Neither Fogarty nor Cook, 43, has been charged directly in Christ’s death, though the investigation of Christ’s demise continues.
Online court records don’t show whether Fogarty has an attorney, and calls Tuesday to his listed home telephone number in Belleville, Ill., went unanswered.
The criminal complaint against Fogarty alleges his wrongdoing took place at least between March 1 and last Thursday, when Fogarty detailed for investigators for a second straight day his drug dealings with the two judges, FBI Special Agent Joseph Murphy wrote in an affidavit.
Admitting he repeatedly sold cocaine to the two jurists, Fogarty said Christ used the drug on weekends and that Cook partook of the drug at Fogarty’s house roughly 10 times, Murphy wrote. Fogarty snorted cocaine with the two judges at times on golf trips and at least once at the Cook family’s lodge where Christ later died.
The day before Cook and Christ went off on the hunting trip from which Christ would not return alive, Fogarty snorted cocaine with the judges before giving the rest of the “eight ball” — an eighth of an ounce, or 3.5 grams — of the drug to them for $140 apiece, Murphy wrote.

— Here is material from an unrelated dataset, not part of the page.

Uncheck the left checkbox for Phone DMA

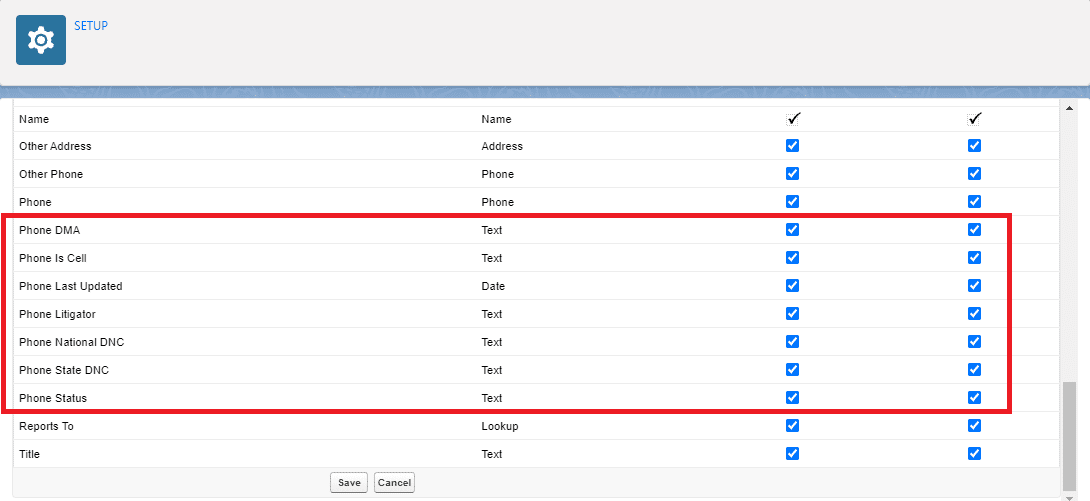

Days after Christ’s death, Cook told Fogarty in Cook’s judge’s chambers that he heard a bang at the cabin, went to the bathroom and found Christ dead, Murphy said Fogarty told him. Cook never discussed with Fogarty whether any drugs were used at the cabin at that time, Murphy wrote.
Cook is free on bond. The criminal complaint alleges Cook is an addict.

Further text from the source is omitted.